Segment Start: Study material

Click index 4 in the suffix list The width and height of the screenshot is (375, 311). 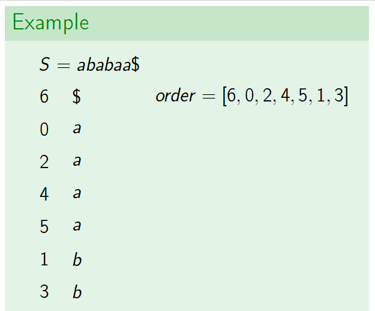(44, 194)
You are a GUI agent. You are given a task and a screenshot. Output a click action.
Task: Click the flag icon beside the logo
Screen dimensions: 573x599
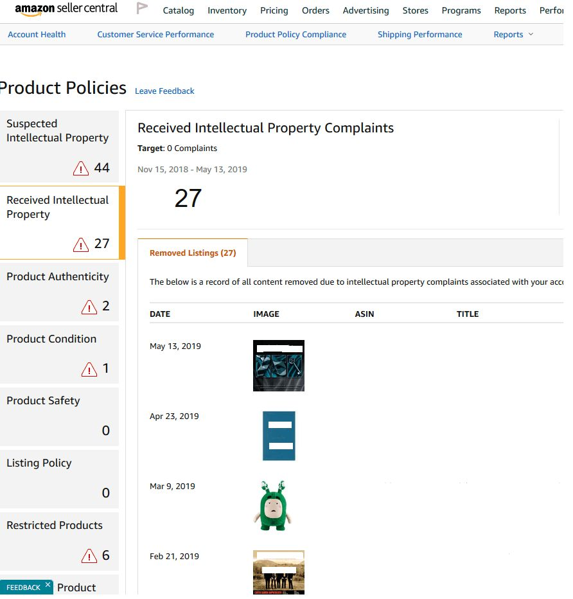tap(142, 9)
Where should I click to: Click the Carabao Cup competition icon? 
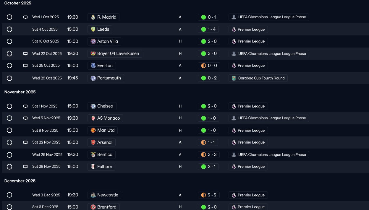pos(234,78)
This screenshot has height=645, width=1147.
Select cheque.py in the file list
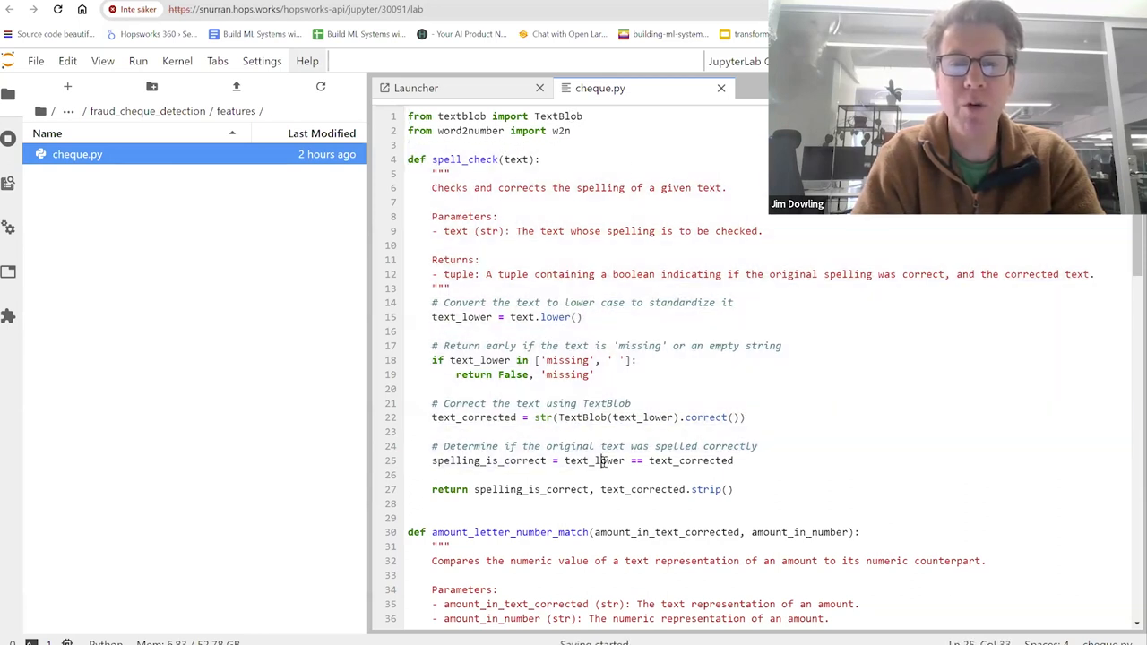(x=77, y=154)
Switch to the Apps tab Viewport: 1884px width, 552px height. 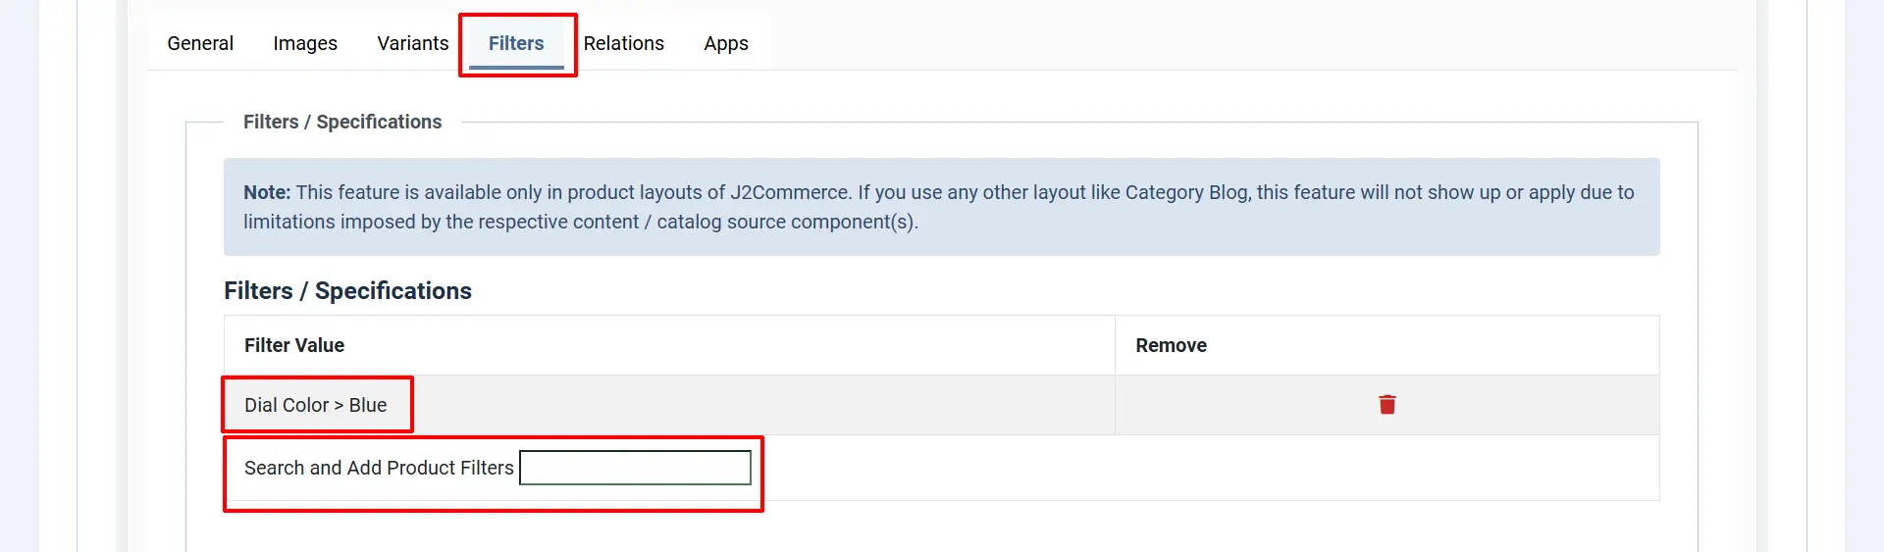(726, 43)
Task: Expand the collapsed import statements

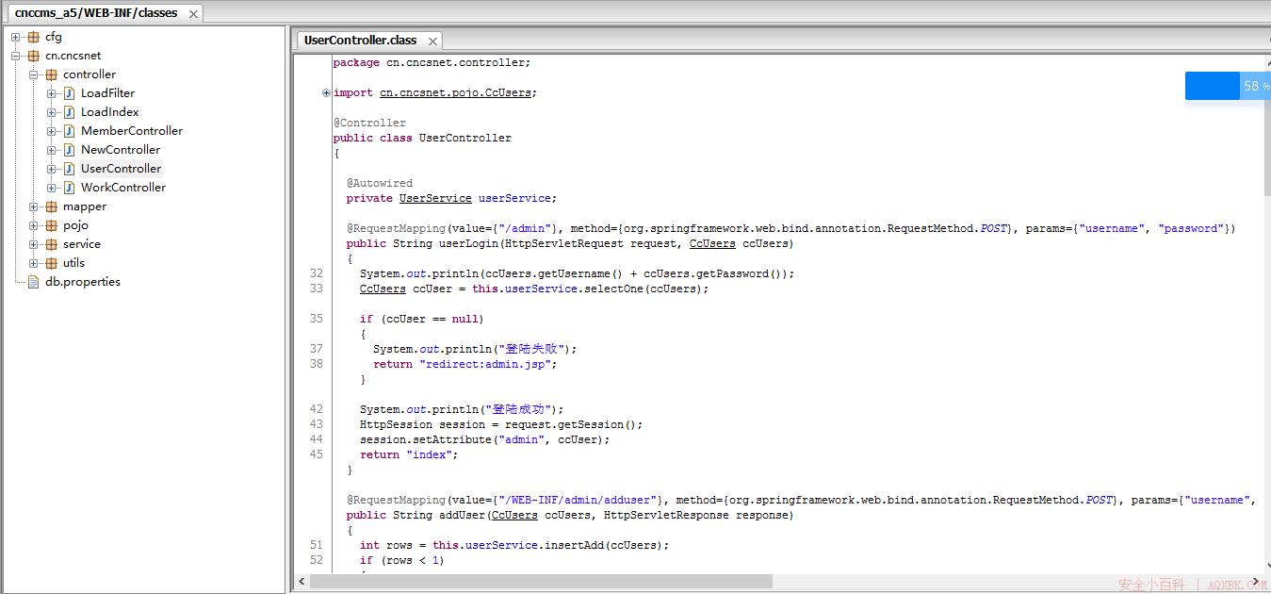Action: tap(326, 92)
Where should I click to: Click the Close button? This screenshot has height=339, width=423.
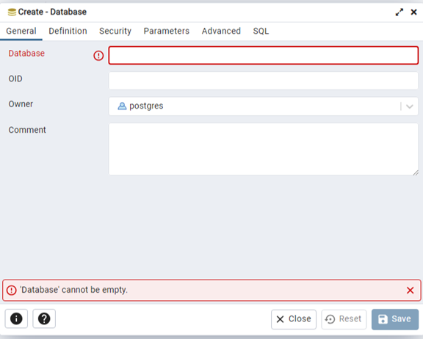(294, 319)
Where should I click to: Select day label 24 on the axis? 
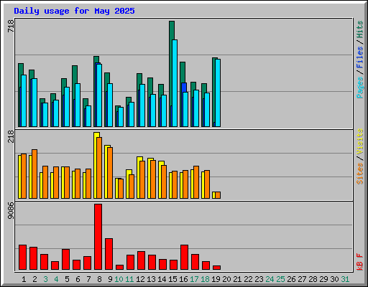coord(270,279)
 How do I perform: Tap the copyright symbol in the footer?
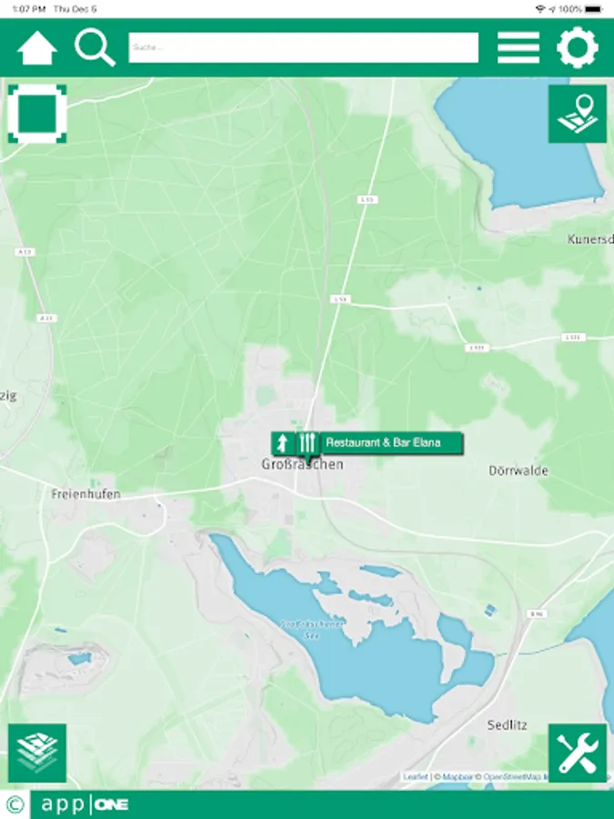[x=15, y=805]
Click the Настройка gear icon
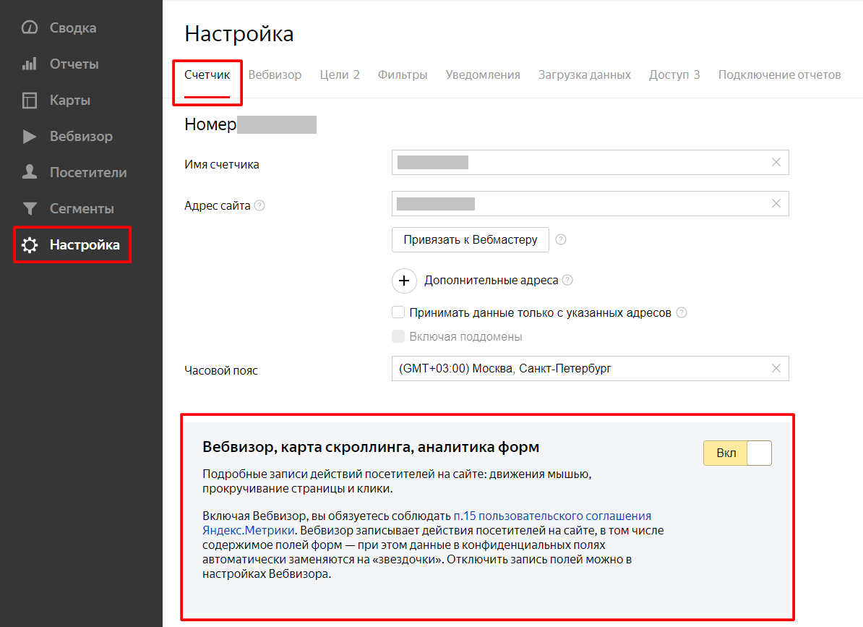This screenshot has height=627, width=863. 29,246
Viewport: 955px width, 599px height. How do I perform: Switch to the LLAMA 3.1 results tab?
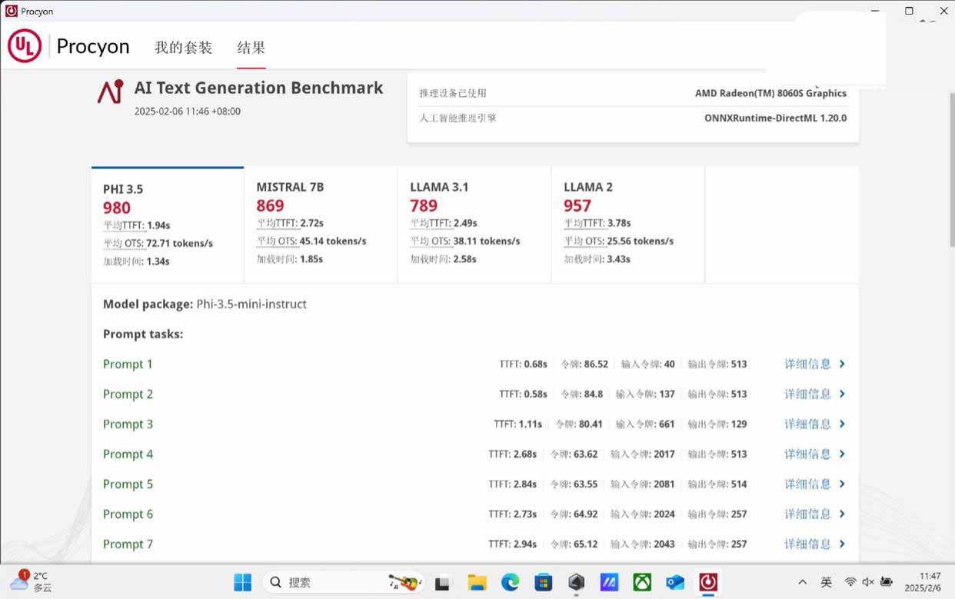(474, 223)
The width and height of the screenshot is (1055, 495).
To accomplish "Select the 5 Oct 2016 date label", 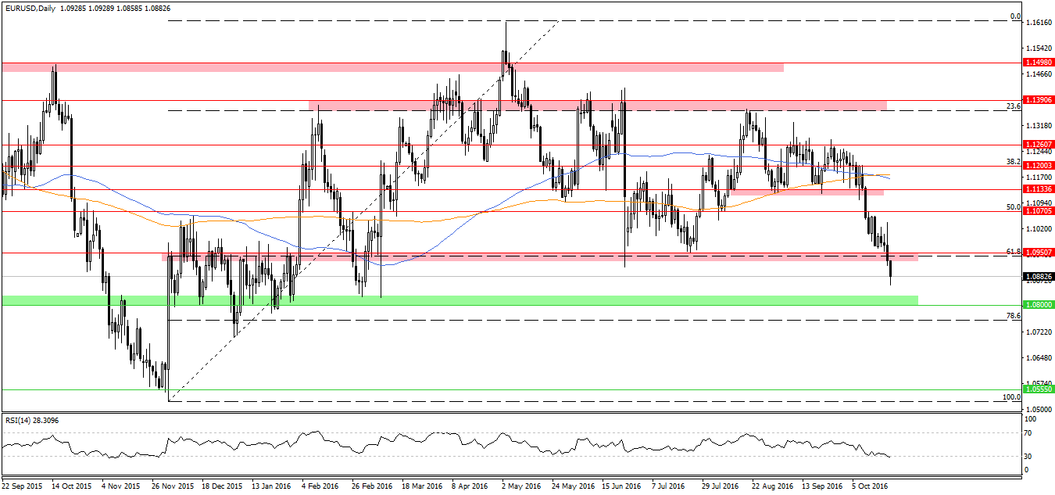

Segment End: Study material

▶ Work order
Write out again only the lines from the line that contains "The width and height of the screenshot is (1055, 495)." through the last line of the records, both ends included, without any of the pictures.

▶ Answer to this exercise
The width and height of the screenshot is (1055, 495).
To accomplish "Select the 5 Oct 2016 date label", 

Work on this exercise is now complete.